**本文**
= = = = = = =

島田 具体的な拉致問題の話に入りたいと思いますが、北朝鮮から色々な情報が
出てきています。崔成龍(チェ・ソンヨン)氏、韓国の家族会の一つの代表が、
「デヴィッド・スネドンさんが拉致されて、北朝鮮で結婚している」という情報
を出してきました。日本人拉致被害者に関しても様々な情報があるようです。こ
の場で言える範囲で、現在拉致被害者がどういう状況にあると考えられるか、西
岡さんどうですか。

◆生きていることを信じるに足るたくさんの情報が出てきている

西岡力(救う会会長)

 情報の話は、あまり公開しない方がいいのですが、崔成龍さんという人が最近、
3つの情報を公開しました。スネドンさんは北朝鮮にいる。結婚している。金正
恩にも英語を教えていた(8/30)。

 また、この前タイに増元さんと一緒に国際会議に行ったのですが(11/17)、
その少し後に、「アノーチャさんが平壌にいる」という情報を話しました。日本
のマスコミはほとんど報道しませんでしたが、共同通信が書いています。

 さらに、松本京子さんが病気で、平壌の赤十字病院に入院しているという話を
しました(10/15)。

 3つとも生存情報です。但し崔成龍さんは、「横田めぐみさんは死んでいる」、
「北朝鮮の中の病院に死亡診断書がある。その死亡診断書の写しを自分は見た」
と言っています。

 私は崔成龍さんとは一時期仲がよかったのですが、今はあまりよくない。彼の
情報源が誰かは知りませんが、彼は今中国に入れません。中国当局から大変警戒
されています。

 北朝鮮の情報源がそれほど豊富だとは思えないのですが、最近3つの生存情報
が出てきた。これが全くでたらめではないとすると、誰かが彼に流している。そ
の3つの情報が正しいと、彼の信憑性が高まって、横田めぐみさんが死んでいる
という情報も正しいことになる。

 偶然に、同じ時期に3人の生存情報を入手することはなかなか難しいので、彼
自身がどう主観的に思っているかは別ですが、全被害者を返すことを避けながら、
日本から取る物を取り、制裁を解除させたいと思っている人たちが、様々な情報
戦を仕掛けてきていることは間違いないので、そのことと崔成龍さんが3つの情
報を出したことと関係があるのかどうか注視しています。

 一方で、金正恩政権になって、北朝鮮の権力中枢部の腐敗がどんどん進んでい
ます。幹部たちには金正恩に対する忠誠心はほとんどありません。意見を言うと
殺されるので、みんな息をひそめているという状態です。

= = = = = = =

**提供データ**

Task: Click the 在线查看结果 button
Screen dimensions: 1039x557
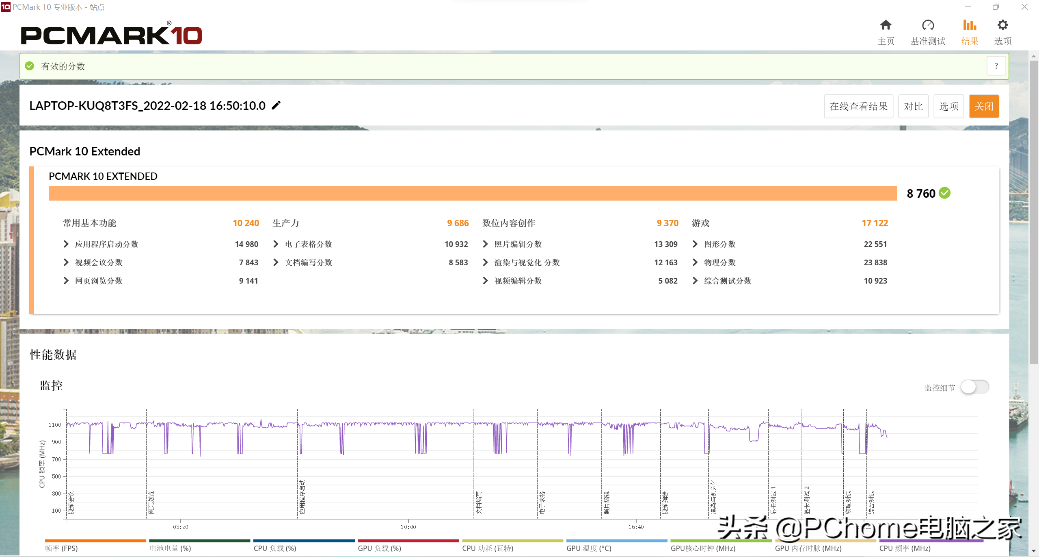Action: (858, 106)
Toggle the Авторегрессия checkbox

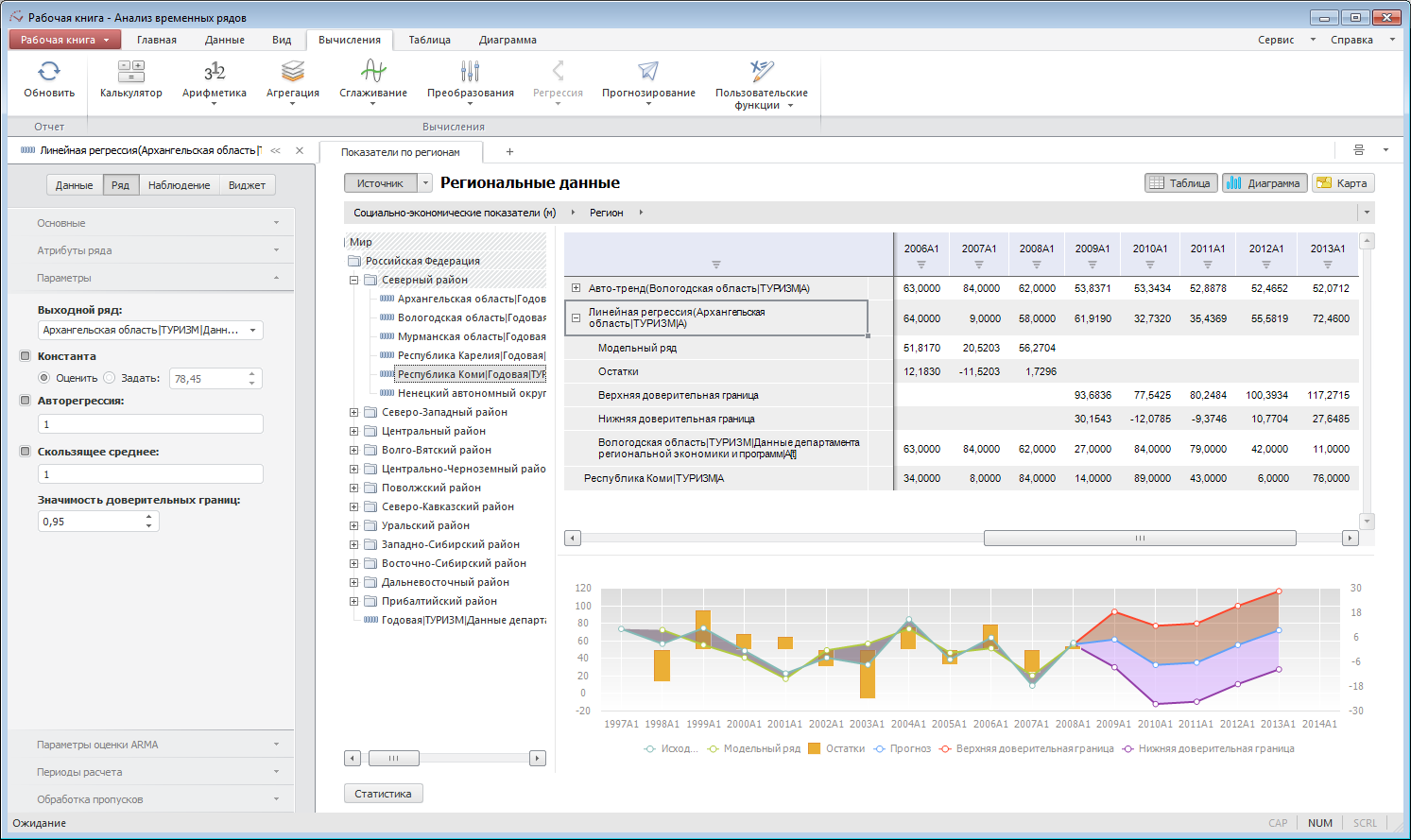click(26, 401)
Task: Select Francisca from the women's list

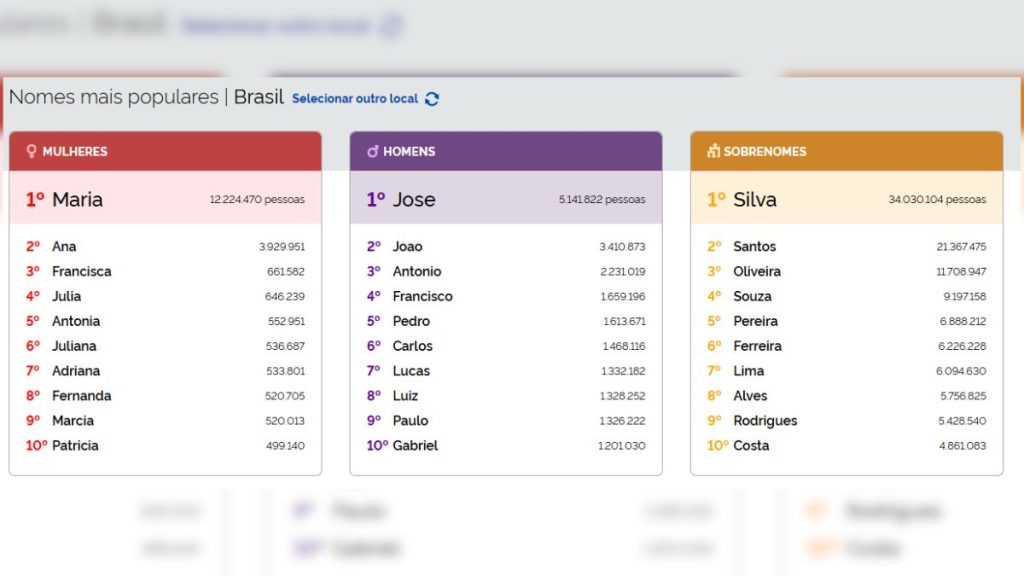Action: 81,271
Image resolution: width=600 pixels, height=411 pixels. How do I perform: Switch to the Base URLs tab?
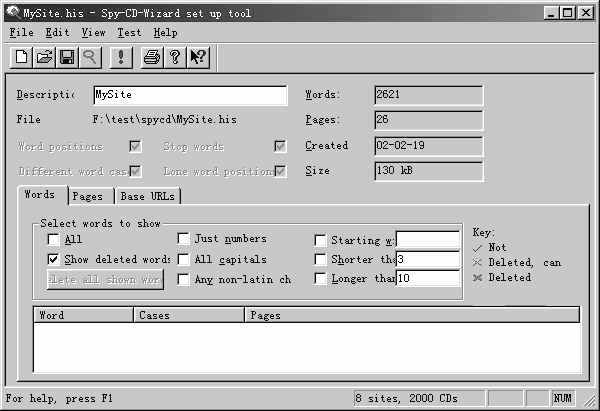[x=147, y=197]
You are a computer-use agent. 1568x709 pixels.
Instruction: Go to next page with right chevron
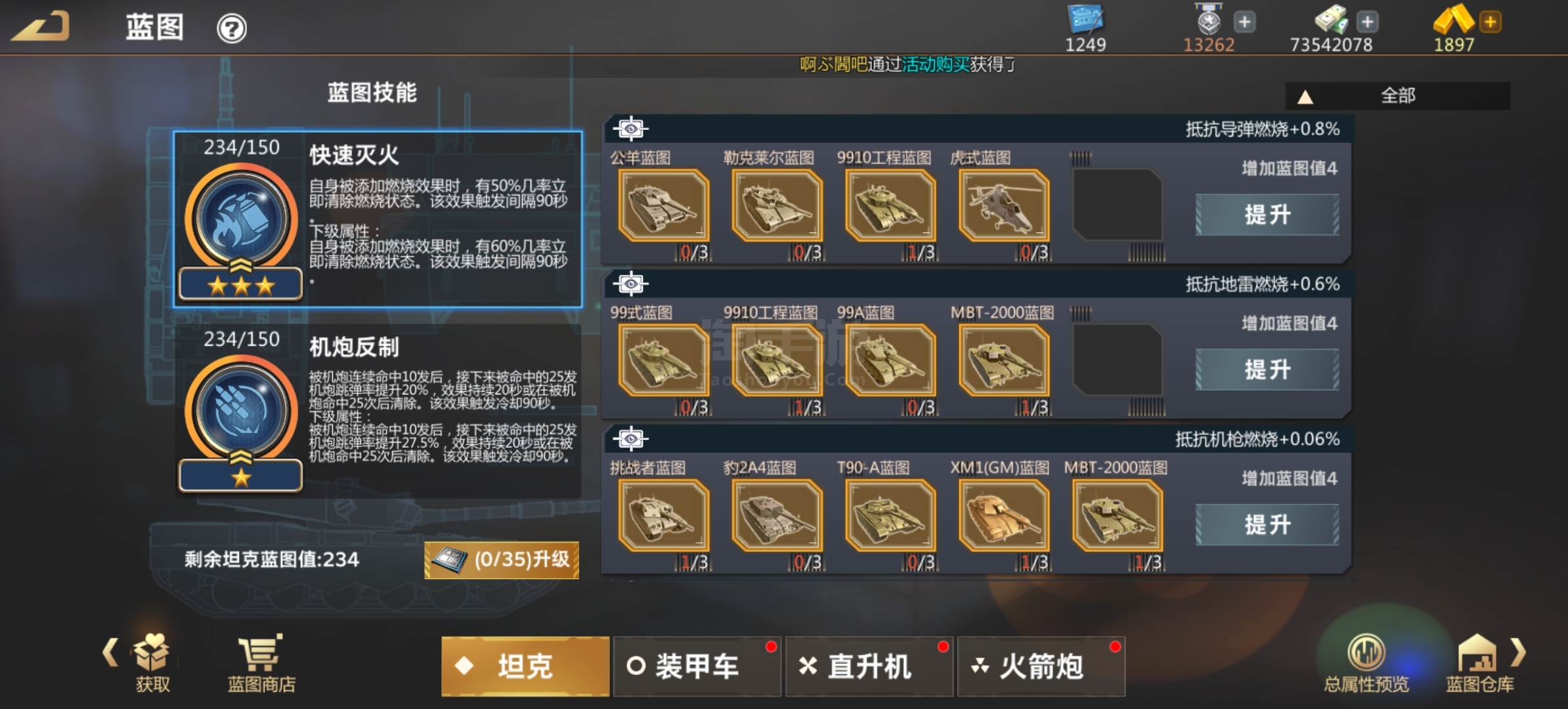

= = = = = = =

**作業内容**
A: 本文について、次の問いに答えてください。
(i) 崔成龍氏の情報によると、スネドンさんは誰に英語を教えていたか。
(ii) 松本京子さんが入院しているとされる病院はどこか。
(iii) 崔成龍氏が現在入ることのできない国はどこか。
B: 本文の一部をそのまま書き写してください。「また、この前タイに増元さんと一緒に国際会議に行ったのですが(11/17)、」という語句を含むところから始め、「しました(10/15)。」のあとで終えてください。

**問題の解答**
A:
(i) 金正恩
(ii) 平壌の赤十字病院
(iii) 中国

B:
また、この前タイに増元さんと一緒に国際会議に行ったのですが(11/17)、
その少し後に、「アノーチャさんが平壌にいる」という情報を話しました。日本
のマスコミはほとんど報道しませんでしたが、共同通信が書いています。

 さらに、松本京子さんが病気で、平壌の赤十字病院に入院しているという話を
しました(10/15)。